- A broker-owner in LA has added an extra layer of management to take the minutiae of transactions out of agents' hands, and it's leading to higher productivity.
Successful agent Cyndi Lesinski admits she has always been one of those people with “one foot out the door” of her brokerage.
But in her current position with JohnHart Real Estate, a firm with 277 agents and 50 staff members in Los Angeles, Lesinski plans to stick around because she has seen her transaction sides double from 28 in her first year with the company to 56, thanks to a set of systems supporting the brokerage’s agents.
The team leader is especially attached to her “agent liaison,” a licensed staff member who directs the transaction and all communication with support staff and has become a secret weapon of sorts to boosting productivity at JohnHart. An agent liaison is not to be confused with a transaction coordinator, Lesinski said.
“The transaction coordinator will tell you, you are missing this — my agent liaison takes care of the missing piece,” Lesinski said.
JohnHart’s agent liaisons are licensed and must have completed a minimum of 500 transactions; they do everything from prepare listing presentations, help with showings, communicate with the outside agent’s transaction coordinator, prepare offers, process the counters, the list goes on.
“By having them handle the contracts for our agents, we are not only providing a service to our agents by freeing up their time to prospect more, we are also effectively putting in place quality control,” said company founder and CEO Harout Keuroghlian.
The broker, who has a structural engineering degree, is all about maintaining control over the agent responsibilities that keep brokers up at night. “We teach and coach the agent to go out and get the business; they don’t have to worry about the minutiae,” he added.
The JohnHart system helps busy agents like Lesinski the most, according to Keuroghlian. “When you have five-plus listings on the market at the same time, all of those minor things become overwhelming.

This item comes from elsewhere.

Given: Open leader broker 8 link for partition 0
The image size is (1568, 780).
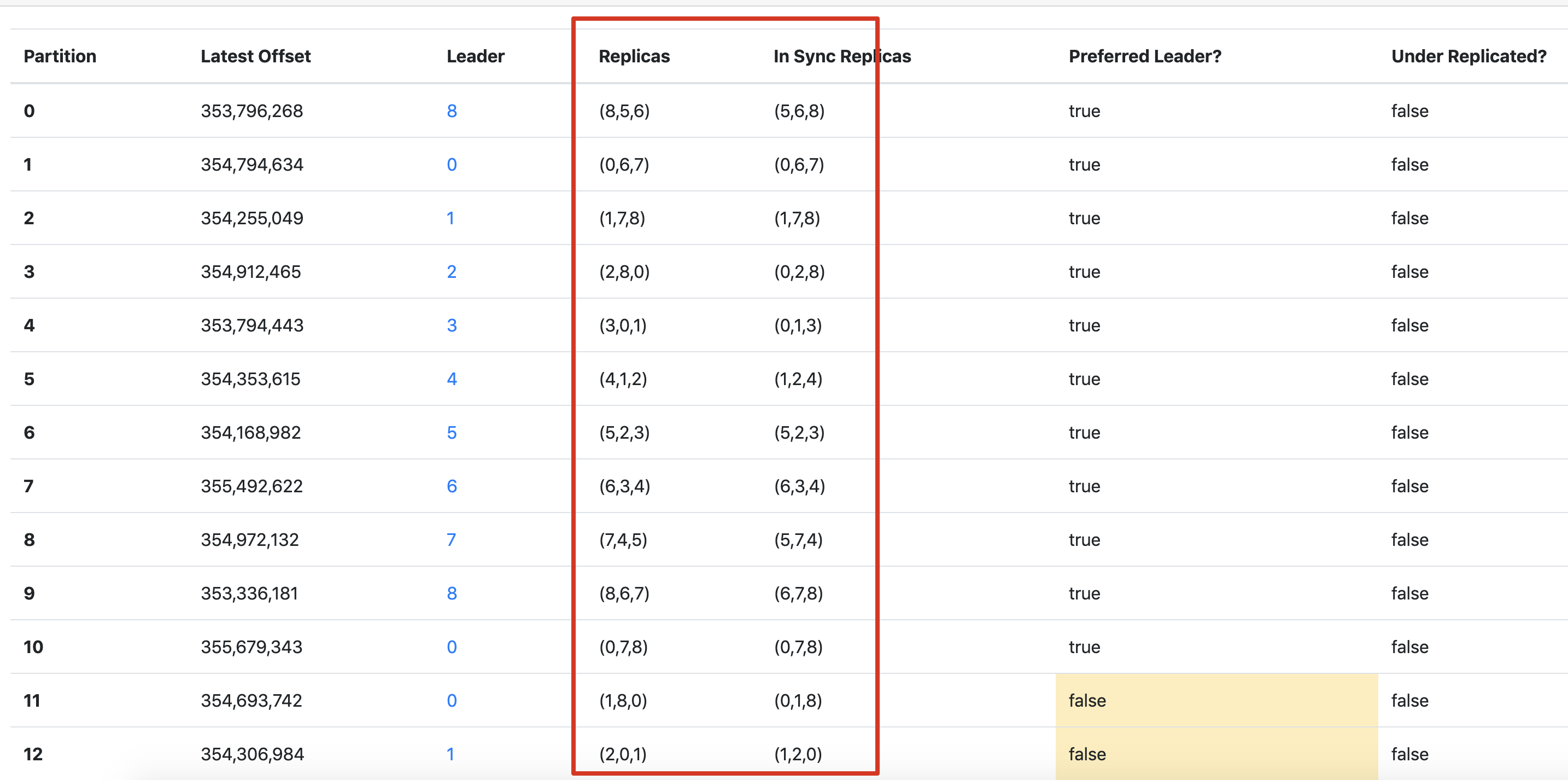Looking at the screenshot, I should [x=452, y=111].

You eventually plateau, or you have to start carrying serious overhead to help,” he said.
Keuroghlian worked in a small independent brokerage and for franchisor Re/Max before launching his own brokerage in 2009 after recovering from stage four leukemia. The broker and CEO was the sole agent for some time and instead of hiring agents right away, he brought on staff to help the transactions go smoothly. That worked pretty well, but when he did start to hire agents to join him four years ago, there were teething problems, and the need for a role like the “agent liaison” became apparent.
“Staff was confused, agents were confused, it was a mess. A disaster,” Keuroghlian said. “So now, and for the last few years, the agent deals with the agent liaison and the agent liaison directs the entire staff. Our software allows us to make sure the entire process is seamless.”
Agent liaisons are paid a salary and receive bonuses so they have a vested interest in helping the agent. There are currently eight agent liaisons in the company, and they each have at least one licensed assistant — the CEO is currently recruiting two additional liaisons and five more assistants.
His agents are doing, on average, eight transactions a year at the listing-centric company.
Keuroghlian likes to keep all parts of the business in-house — from the marketing to attorneys, social media and software developers. He has a former Whatsapp engineer building the company’s apps.
To pay for the significant support, Keuroghlian offers an 80/20 commission split to all his agents, which is never capped. He finds brokerages who offer caps in many cases ignore their agents once they reach that cap, and that doesn’t sit well with him.
“Our model works because our agents understand that although they’re giving up more of their commission, they’re closing more transactions,” he said. “We say 80 percent of $30 million is a lot more than 95 percent of $8 million.”
The brokerage passed $1 billion in sales volume last year and expects to do $1.5 billion this year.
JohnHart, headquartered in the Los Angeles suburb of Glendale, currently has nine offices and three satellite branches with three more planned this year. A new office just opened in Northridge, Los Angeles, and Beverly Hills will be next, followed by Long Beach and then Thousand Oaks later in the year. Keuroghlian expects to add 168 new agents plus associated staff in 2018.
The CEO has had some calls from the big industry players but he has refused overtures.
“My whole thing is I don’t want to give up control; we’ve done very well, the company is very profitable,” said Keuroghlian, who plans to go to Florida, Texas, Arizona and Nevada with his model once he gets to 12 or 13 offices.
The goal down the road is an IPO, meanwhile, in the next couple of years, he will be introducing private company shares to agents, which they can buy or earn when they hit certain milestones.